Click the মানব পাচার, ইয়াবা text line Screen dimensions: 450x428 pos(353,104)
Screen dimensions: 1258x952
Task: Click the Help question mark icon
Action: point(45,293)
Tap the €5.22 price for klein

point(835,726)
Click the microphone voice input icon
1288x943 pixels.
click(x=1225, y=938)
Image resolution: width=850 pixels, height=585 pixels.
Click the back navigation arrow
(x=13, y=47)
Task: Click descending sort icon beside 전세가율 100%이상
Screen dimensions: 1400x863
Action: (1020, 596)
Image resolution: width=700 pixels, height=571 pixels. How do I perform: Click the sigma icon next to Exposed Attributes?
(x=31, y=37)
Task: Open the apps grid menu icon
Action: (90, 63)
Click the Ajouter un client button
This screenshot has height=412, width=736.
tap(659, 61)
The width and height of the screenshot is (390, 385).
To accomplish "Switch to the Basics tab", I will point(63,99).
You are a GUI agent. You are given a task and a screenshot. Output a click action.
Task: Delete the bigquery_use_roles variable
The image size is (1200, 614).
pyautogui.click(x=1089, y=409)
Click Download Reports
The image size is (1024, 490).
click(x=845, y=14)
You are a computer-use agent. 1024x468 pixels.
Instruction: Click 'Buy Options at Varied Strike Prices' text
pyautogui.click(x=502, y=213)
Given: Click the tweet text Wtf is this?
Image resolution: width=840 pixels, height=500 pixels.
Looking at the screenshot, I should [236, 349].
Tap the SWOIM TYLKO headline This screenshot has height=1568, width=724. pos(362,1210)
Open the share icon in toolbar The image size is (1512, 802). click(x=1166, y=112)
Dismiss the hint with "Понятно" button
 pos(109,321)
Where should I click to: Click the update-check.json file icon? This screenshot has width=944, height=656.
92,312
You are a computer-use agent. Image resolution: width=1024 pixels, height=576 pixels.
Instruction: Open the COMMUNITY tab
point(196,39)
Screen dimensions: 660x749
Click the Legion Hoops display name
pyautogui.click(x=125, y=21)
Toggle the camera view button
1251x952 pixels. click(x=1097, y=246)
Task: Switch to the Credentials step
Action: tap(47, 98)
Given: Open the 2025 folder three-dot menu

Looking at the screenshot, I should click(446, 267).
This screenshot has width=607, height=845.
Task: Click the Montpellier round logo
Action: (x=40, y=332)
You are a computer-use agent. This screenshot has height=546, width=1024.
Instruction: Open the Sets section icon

Your goal:
If a line in the data holds the string "computer", copy that line.

Result:
You are a computer-use agent. 1024x468 pixels.
You are a computer-use agent. Image resolution: width=1024 pixels, height=576 pixels.
You are a computer-use agent. This screenshot has height=546, width=1024.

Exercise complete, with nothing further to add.